This review first appeared in the NME on the release of "Will Anything Happen" in 1997.

AH, THE mid-'80s. Long greatcoats, fizzing guitars, Doc Martens, jumpers for goal posts. Enduring image, isn't it? Especially when you consider how shite it all was.

Not that we realised at the time of course. We armies of students, fresh from rubbish provincial towns, newly arrived at rubbish big-city colleges, enthusing over rubbish guitar bands and doing that rubbish jerky-elbow dance in rubbish indie discos. And whose rubbish records did we primarily jerk about to? Edinburgh's Shop Assistants, if memory serves, were pretty big in the elbow league. Oh dear. So listening back to this CD retrospective of their finest, erm, 38 minutes, it's hard to separate the warm tingle of nostalgia from the faint stench of arse. And, to be fair, the Shoppies - yes, we really did call them that - were actually one of the better options in the post-Smiths jingle-jangle crop.

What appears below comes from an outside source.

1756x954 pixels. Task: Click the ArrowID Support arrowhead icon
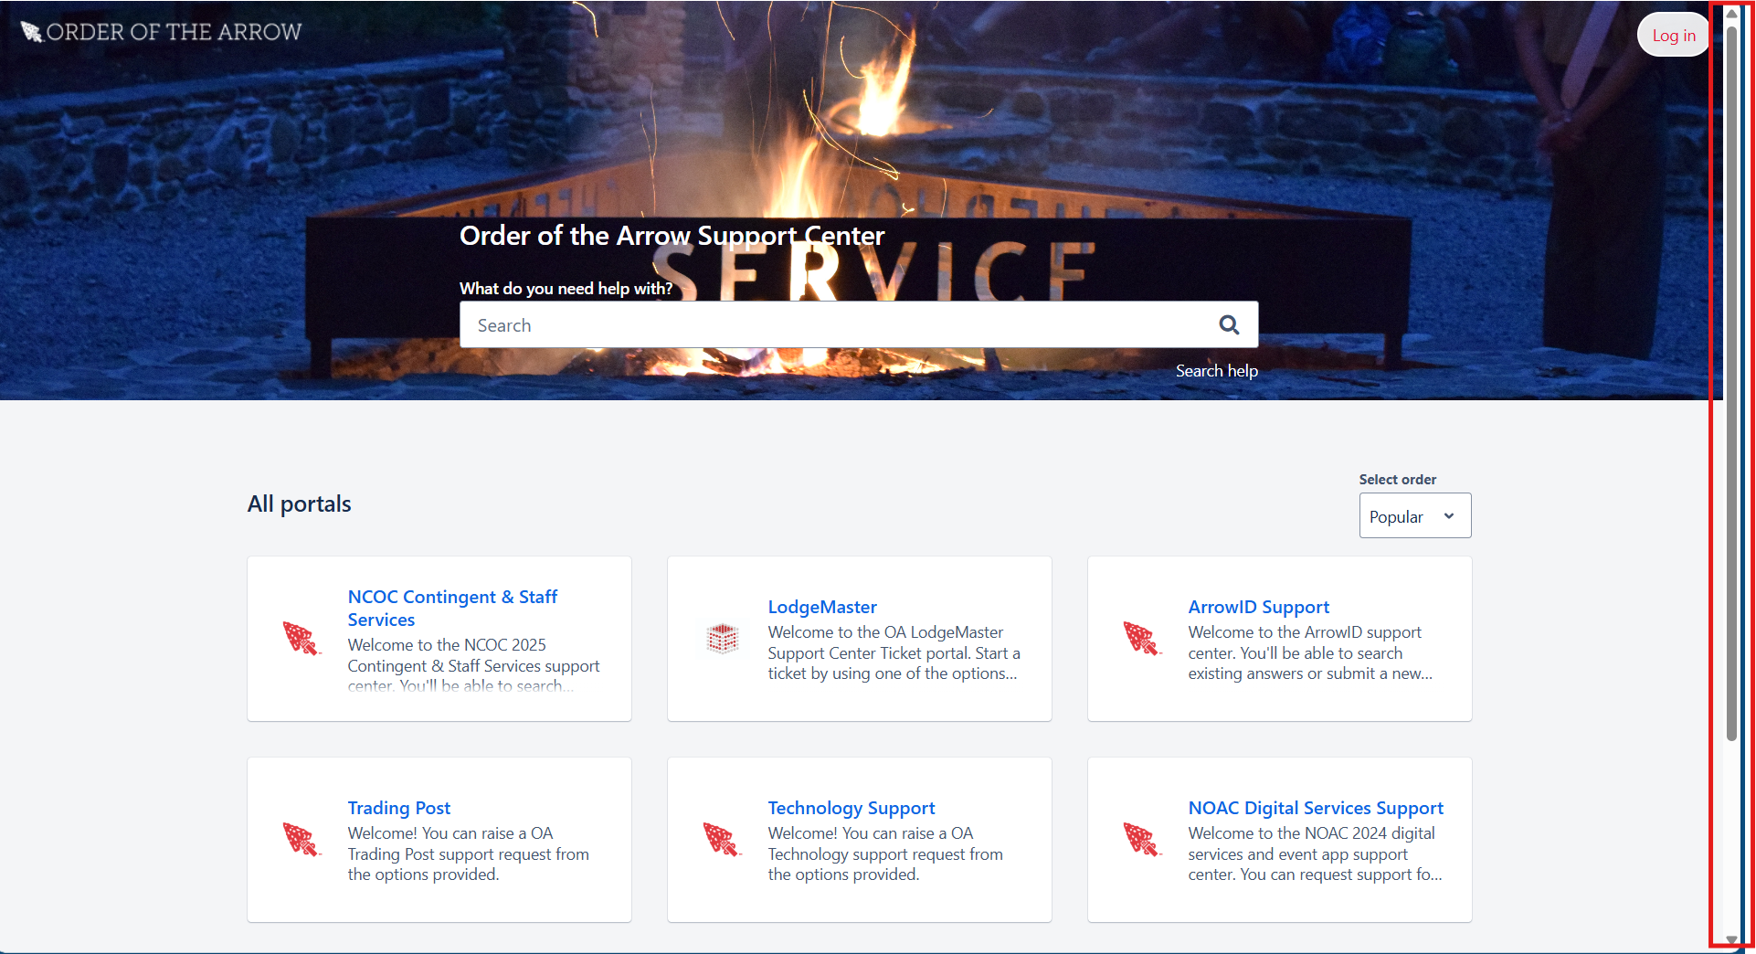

They were three-quarters female, for a start, which was still something of a novelty in boyrock circles back then. They could sing sneery put-downs like 'I Don't Wanna Be Friends With You' without sounding like twee teenage prima donnas, then go all Nico-and-the-Velvets on twinkly xylophone serenade 'Somewhere In China', and still melt your heart with the wistful 'Before I Wake'.

With post-riot grrrl, Kenickie-assisted hindsight, however, everything here sounds terribly drab and tinny and emotionally stunted. The Shop Assistants were a phase you went through before discovering grown-up pop, and for that we gratefully salute them. But these days, apart from the odd nostalgic twitch, our elbows remain resolutely unmoved.